Nurse wollte dennoch vor allem das Positive hervorheben: "Wir sollten alle sehr stolz sein", betonte der Coach of the Year. "Wir haben die Stadt, das Land und die Organisation sehr gut repräsentiert. Wenn man dieses Team jeden Abend sieht, dann bleibt einem nichts anderes zu sagen, als dass sie alles gegeben haben - egal ob bei Sieg, Niederlage oder Unentschieden. Das ist ein ganz besonderes Team."

Ist Kyle Lowry ein Hall of Famer?

An der Spitze dieser Gemeinschaft stand natürlich Lowry, der durch starke Playoffs seinen Status als Mr. Raptor noch einmal zementiert hat. Über Jahre war der kleine Point Guard als Playoff-Choker verschrien, selbst beim Champion-Run wurde Lowry nach dem ersten Playoff-Spiel angezählt, als er bei der Auftaktniederlage gegen die Orlando Magic alle seine sieben Würfe vergab und nicht einen einzigen Punkt erzielte.

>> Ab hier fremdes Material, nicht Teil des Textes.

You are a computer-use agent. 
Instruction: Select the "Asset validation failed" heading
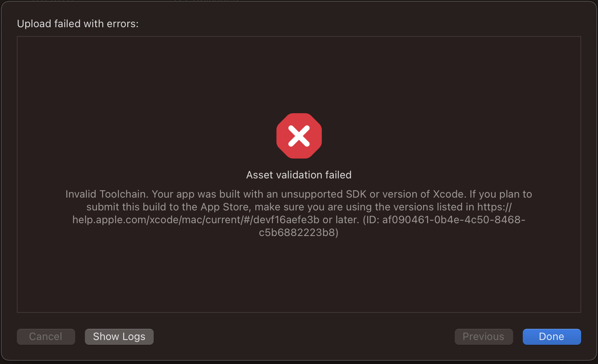tap(299, 175)
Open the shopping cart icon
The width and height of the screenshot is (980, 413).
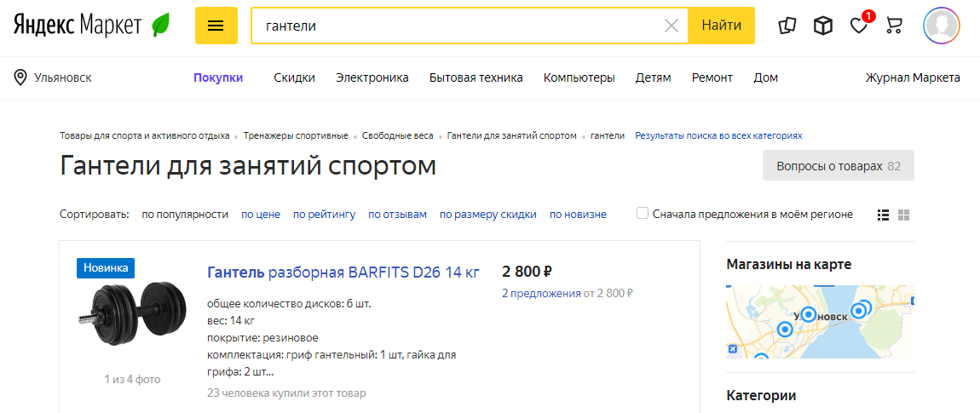coord(894,26)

Ein starkes Spiel 6 in den Finals sowie dieser Playoff-Run haben das Narrativ zu Lowry komplett verändert. Inzwischen ist sogar die Diskussion aufgebrandet, ob der inzwischen 34-Jährige nicht womöglich sogar ein kommender Hall of Famer ist. Die Frage ist berechtigt und Lowry dürfte ein sehr interessanter Fall werden, wenn es darum geht, ob er später mal auf der Bühne in Springfield stehen wird.

Der Mann aus Philadelphia war in der NBA ein klassischer Spätstarter, dessen Einstellung zu Beginn seiner Karriere mehrfach angezweifelt wurde (heutzutage unvorstellbar). In seinen ersten beiden Jahren war er in Memphis nur der Backup von Mike Conley, bevor er in seiner zweiten Saison in Houston endlich Starter wurde. Seinen endgültigen Durchbruch verlebte der inzwischen 34-Jährige aber erst in Toronto, wo er nun seit acht Jahren die Fäden zieht.

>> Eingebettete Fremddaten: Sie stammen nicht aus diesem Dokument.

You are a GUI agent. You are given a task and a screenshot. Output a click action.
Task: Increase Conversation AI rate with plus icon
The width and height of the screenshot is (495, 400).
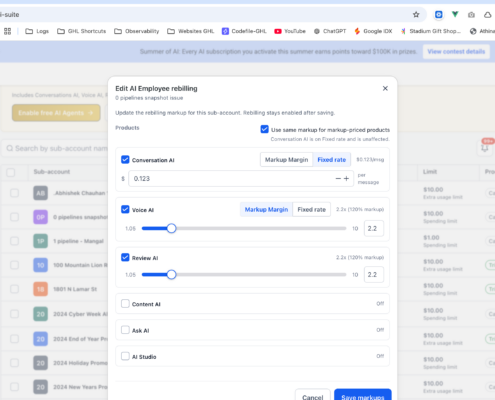(x=346, y=179)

Die nackten Zahlen springen mit durchschnittlich 17,6 Punkten und 7,1 Assists nur bedingt heraus, doch Lowrys Spiel definierte sich nie darüber, sondern eben über die vielen kleinen Dinge. Ein Charge hier, ein schneller Einwurf, der den Gegner überrascht, da - Lowry ist mit allen Wassern gewaschen und liefert die sogenannten "Winning Plays", die eben nicht im Boxscore erscheinen.

Kyle Lowry: Torontos Mr. Big Shot

Inzwischen wurde der Guard sechsmal in Folge zum All-Star ernannt, erstmals erst mit 28 Jahren! Nur zwei Spieler sind übrigens nicht in Springfield, die mindestens sechs Nominierungen auf der Habenseite stehen haben: Larry Foust (8), ein weißer Center aus den 50ern, sowie Chris Bosh, der es 2020 wohl aufgrund der vielleicht besten Hall of Fame-Klasse aller Zeiten (Kobe Bryant, Tim Duncan, Kevin Garnett) nicht im ersten Anlauf schaffte.

Nun sollte man aber vorsichtig mit All-Star-Teilnahmen sein, erst recht, weil Lowry dies im Osten tat, wo die Dichte an hochklassigen Guards um einiges niedrigen als im Westen ist. Es ist kein Zufall, dass zum Beispiel Mike Conley oder Jrue Holiday (war einmal East-All-Star) nie berücksichtigt wurden.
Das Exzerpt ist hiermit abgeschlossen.